→ **GIVEN PASSAGE**
- - -
Pennsylvania Senate President Pro Tempore Jake Corman, a Republican who sought Trump’s approval for this effort, wrote in a recent op-ed that his state’s review isn’t a recount, but a way of finding flaws in the electoral system.
“I am not interested in a process that panders to any one point of view,” he wrote. “We need to follow the evidence wherever it leads and get real results to make our election system stronger and more secure.”
He has previously stated that he does not have faith in the 2020 results. He did not respond to an interview request by Stateline.
These partisan reviews have the potential of doing significant institutional damage, said Jennifer Morrell, a former county election official in Colorado and Utah. She now is a partner at the Elections Group, a company that works with state and local election officials to help improve voting processes. She said many of those officials are worried the nonpartisan administration of U.S. elections is at risk.
“Elections are managed by professionals, and when you denigrate that professional aspect it’s going to have an impact,” she said. “With enough time and poking around, I’m 100% confident you can find some flaw in the process. It’s a human process—hundreds of poll workers and staff with limited resources. But we carry out these duties in accordance with the law.”
Partisan election investigations violate the tenets of independent auditing processes. Such processes are designed to protect the security of election equipment, maintain the chain-of-custody rules for ballots and ensure the impartiality of results, said Matthew Germer, an elections fellow at R Street Institute, a conservative-leaning nonprofit based in Washington, D.C. He has concerns about all three states’ reviews.
“You want to make sure your audits are using pre-written rules that you’re not just making up as you go, that you’re hiring auditors that are objective, not seeking an outcome, that the entire auditing process itself has transparency,” said Germer, who coauthored a report on the audits with the voting rights groups the Brennan Center for Justice and Protect Democracy.
“The process so far has been so ad hoc and eyebrow-raising.”
Nonpartisan audits and reviews of elections are common throughout the country. While policies around audits differ by state, most states conduct post-election audits, run by election officials. Some audits review ballots from a random sample of counties, while other states review a percentage of ballots from every county. Other states have mechanisms that trigger a hand recount of ballots by election officials.
The Republican-led audit in Arizona, on the other hand, was conducted by a private firm that lacked election experience, was funded by Trump allies and added errors to the review process, said former Kentucky Secretary of State Trey Grayson, a Republican who co-wrote a June report outlining the review’s shortcomings.
“There are best practices for doing audits and trying to count votes and seeing how things went,” he said in an interview. “Short version: They weren’t followed.”
- - -
→ **PROVIDED DATA**
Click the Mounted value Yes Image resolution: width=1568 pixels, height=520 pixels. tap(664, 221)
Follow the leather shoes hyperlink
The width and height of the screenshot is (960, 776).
- - -
→ **PROBLEM A**
Please copy the election audit article word for word from "Nonpartisan audits and" to "the review’s shortcomings.".
→ **PROBLEM B**
In the election audit article, where is the R Street Institute based?

→ **WRITTEN REPLY A**
Nonpartisan audits and reviews of elections are common throughout the country. While policies around audits differ by state, most states conduct post-election audits, run by election officials. Some audits review ballots from a random sample of counties, while other states review a percentage of ballots from every county. Other states have mechanisms that trigger a hand recount of ballots by election officials.
The Republican-led audit in Arizona, on the other hand, was conducted by a private firm that lacked election experience, was funded by Trump allies and added errors to the review process, said former Kentucky Secretary of State Trey Grayson, a Republican who co-wrote a June report outlining the review’s shortcomings.

→ **WRITTEN REPLY B**
Washington, D.C.